Finishers of Paris-Brest-Paris earn the title, ancien. I am proud to be an ancien. According to the PBP website, I will have a finishing time of 79 hours and 02 minutes. This is well below my goal of 85 hours. I think I had a near perfect ride at PBP. For the most part the weather was good, the winds were favorable, my bike ran perfectly, and I was able to strike a balance between quickly covering ground and stopping to enjoy the special moments of PBP. I thought the scenery along the course was beautiful. Terrain was challenging. I thought that PBP was a lot hillier than I had heard described. Although there were no mountains, the terrain was rarely flat and some of the climbs went on for 3-5 kilometers.
I handed out 25 Wisconsin shaped lapel pins to kids I saw along the route who were cheering for riders. It was really fun seeing how excited the kids and their parents got from this. Frequently, I would then have to shake hands with everyone in the group or pose for a photo. One dad lifted up his two children for me to kiss their cheeks and then laughed when I messed up the practice.
Almost all reports that I have read or heard from past PBP participants have included a description of the events spectators. Everyone raves about the people along the side of the road and the support riders receive from these spectators. In my opinion, all of these reports are actually understated. It is not possible to convey just how many French people were along the roads of PBP or just how enthusiastic and supportive they were. It started in the outskirts of Paris. As my wave was escorted through closed off streets and blocked intersections, I saw spectators lining the sides of the roads and on the highway overpasses. Several examples stand out in my mind in the hours following PBP. There was the elderly man sitting in a remote intersection at 11:30pm playing French music on his accordion as riders passed. The family of 3 generations handing off sugar cubes, fresh picked plums and peaches on some of the final hard climbs of the ride. The children lined up by the sides of the road all along the route holding out their hands for high fives. There were times on the ride where I wasn’t sure which way to go at an intersection. If there were people in the area doing anything, you could just yell “Paris?” or “Brest?” and they would invariably point to the route. Other times where I couldn’t see an arrow and wasn’t sure which way to turn or was concerned I was on the wrong road, the sights of groups sitting along the side of the road would put me at ease. The encouragement of the thousands of cheers of “Bon Courage”, “Bonne Route”, and “Allez” will not soon be forgotten.
I got caught in a torrential downpour and thunderstorm between St. Nicholas du Pelem and Carhaix late on the Monday night of the ride. There were very few other riders on this part of the course because most had planned to sleep in St. Nicholas du Pelem. I was thinking to myself that I wasn’t sure it was really a great idea to be out here, that it was raining so hard and was so dark that I couldn’t see anything. Just as I was thinking it might not be that safe, I was startled by the yells of two people standing in the storm on the side of the road, yelling “allez, allez.”

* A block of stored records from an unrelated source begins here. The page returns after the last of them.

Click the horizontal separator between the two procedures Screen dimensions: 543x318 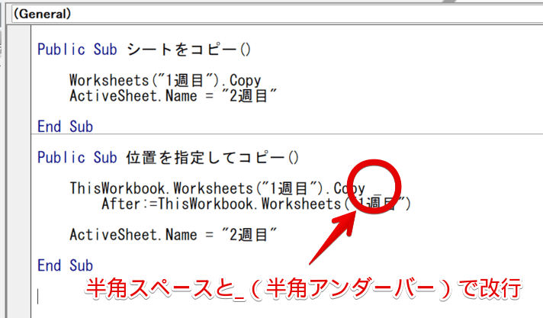pyautogui.click(x=282, y=138)
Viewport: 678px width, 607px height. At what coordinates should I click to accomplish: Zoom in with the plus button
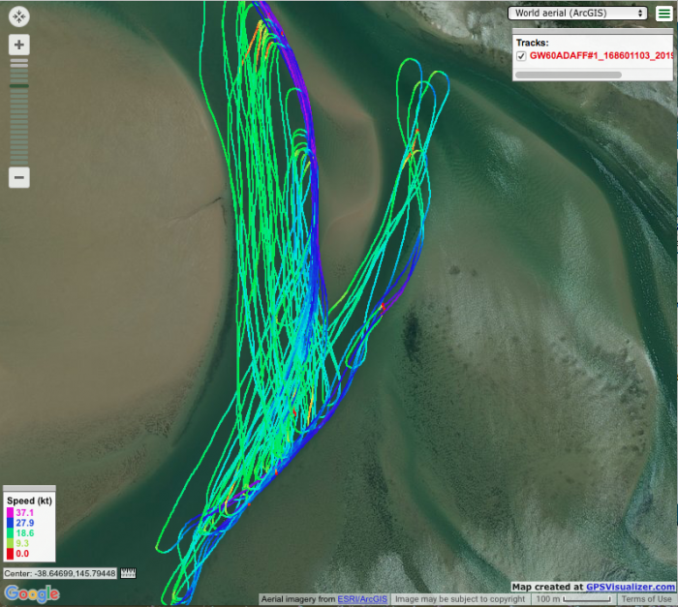19,45
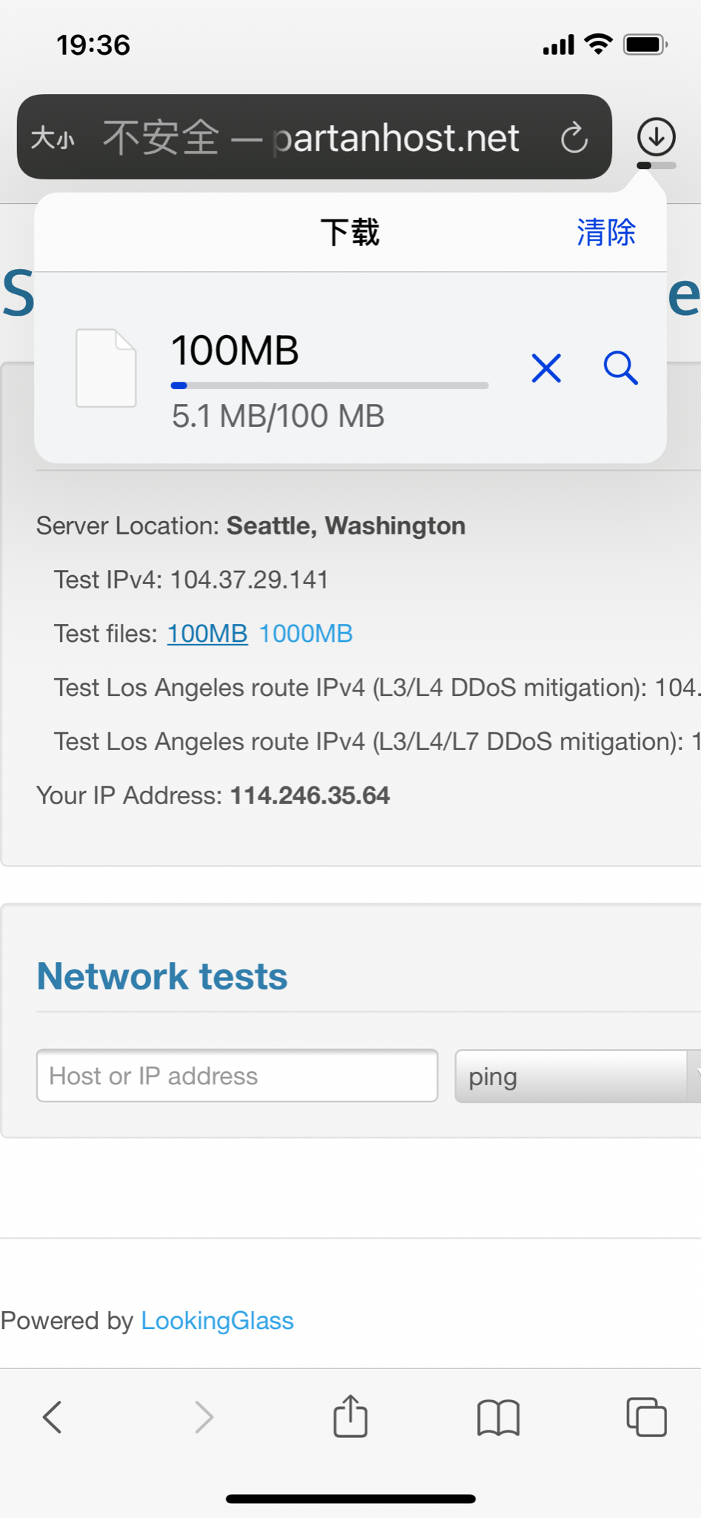Download the 100MB test file link
The height and width of the screenshot is (1518, 701).
click(x=207, y=634)

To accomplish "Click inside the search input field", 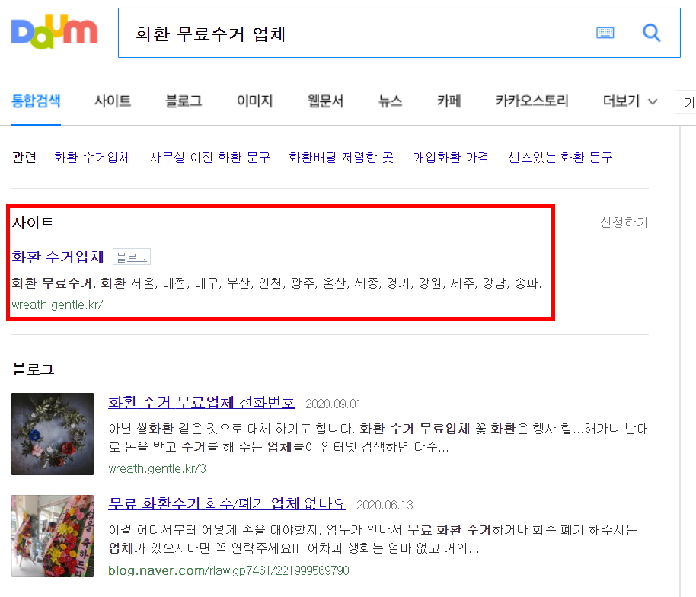I will 355,33.
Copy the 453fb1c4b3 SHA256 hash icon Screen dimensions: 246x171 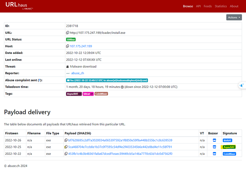tap(66, 154)
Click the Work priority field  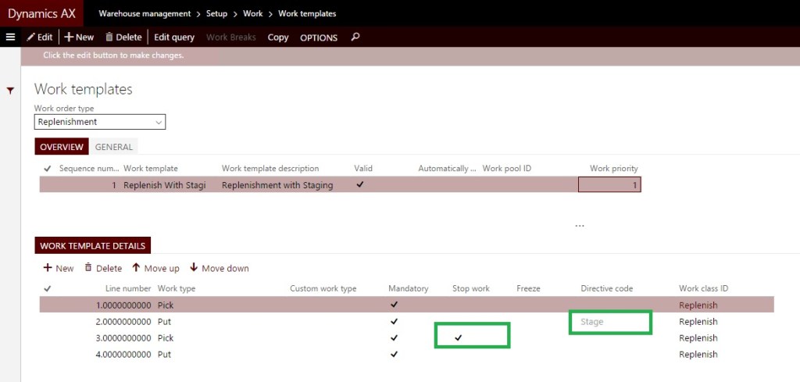pos(609,185)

In another town near Brest, I was following another rider and we got caught in long line of cars at a stop light. He weaved through them and made his way to the front of the line so I decided to follow him. After the light turned green and we crossed the intersection, one of the cars we had cut in front of pulled next to me and the driver rolled down her window. I was expecting a French tongue lashing. Instead, I was met with the usual cheers of “Bonne route” and “allez”. Nothing like that would ever happen in the US.
All in all PBP was an amazing experience. I don’t know of another ride anywhere in the world that can match PBP.